Opinion de Emmanuel Hirsch, professeur d’éthique médicale à l’université Paris Sud, parue sur le site du journal La Croix le 19 février :
Mourir par sédation ou l’idéologie du « bien mourir »
Notre société fait le choix de légaliser une autre approche du mourir. À défaut d’être en capacité – comme certains y prétendaient hier – de « changer la mort », voir de la « maîtriser ». Il convient désormais d’intégrer le modèle d’une « bonne mort », d’un « bien mourir » opposé à cette conception du « mal mourir », figure emblématique de l’inacceptable, de l’insupportable que l’on se contente de fustiger. Car il est plus avantageux d’ériger des symboles que de s’investir au quotidien pour qu’évoluent les mentalités et les pratiques contestées depuis plus de trente ans par ceux qui assument la responsabilité politique de l’humanité du soin jusqu’au terme de la vie.

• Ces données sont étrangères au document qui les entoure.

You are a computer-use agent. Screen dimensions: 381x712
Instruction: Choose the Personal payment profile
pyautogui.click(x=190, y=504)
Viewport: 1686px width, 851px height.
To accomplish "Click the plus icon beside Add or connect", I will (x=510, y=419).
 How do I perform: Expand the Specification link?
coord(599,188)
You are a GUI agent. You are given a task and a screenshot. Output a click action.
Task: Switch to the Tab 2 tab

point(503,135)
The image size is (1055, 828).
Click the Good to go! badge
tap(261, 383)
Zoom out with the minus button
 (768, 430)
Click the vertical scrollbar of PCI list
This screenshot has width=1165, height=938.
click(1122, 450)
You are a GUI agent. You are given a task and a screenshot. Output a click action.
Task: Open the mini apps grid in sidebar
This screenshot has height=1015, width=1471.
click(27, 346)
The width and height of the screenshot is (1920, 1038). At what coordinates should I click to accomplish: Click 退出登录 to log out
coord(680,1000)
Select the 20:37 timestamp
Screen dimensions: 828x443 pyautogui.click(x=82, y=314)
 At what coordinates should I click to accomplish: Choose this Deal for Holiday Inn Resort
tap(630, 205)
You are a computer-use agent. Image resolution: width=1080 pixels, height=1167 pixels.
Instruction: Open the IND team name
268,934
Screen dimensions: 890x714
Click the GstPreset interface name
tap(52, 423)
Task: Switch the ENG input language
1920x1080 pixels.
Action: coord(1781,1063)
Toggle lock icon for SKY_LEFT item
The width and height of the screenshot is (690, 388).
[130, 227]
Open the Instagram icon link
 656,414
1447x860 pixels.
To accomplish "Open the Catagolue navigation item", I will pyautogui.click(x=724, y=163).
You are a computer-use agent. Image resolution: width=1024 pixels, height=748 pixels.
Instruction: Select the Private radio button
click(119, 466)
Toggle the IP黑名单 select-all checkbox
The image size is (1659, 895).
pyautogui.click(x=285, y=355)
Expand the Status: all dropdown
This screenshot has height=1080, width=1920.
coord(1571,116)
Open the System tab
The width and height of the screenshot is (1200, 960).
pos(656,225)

Les postures compassionnelles et les résolutions incantatoires imposent leurs règles. La discussion est close. Un dernier espace est concédé pour peu de temps aux disputations sémantiques attachées à ne pas encore assimiler la sédation profonde et continue à l’euthanasie. Le souci de la forme ne dissimule pas pour autant les intentions de fond. Il n’est pas convenable aujourd’hui d’entacher du moindre soupçon un consensus acquis après des années de concertations dont notre pays, affirme-t-on, sort « apaisé » et bénéficiaire de « nouveaux droits » (directives anticipées opposables, sédation profonde et continue).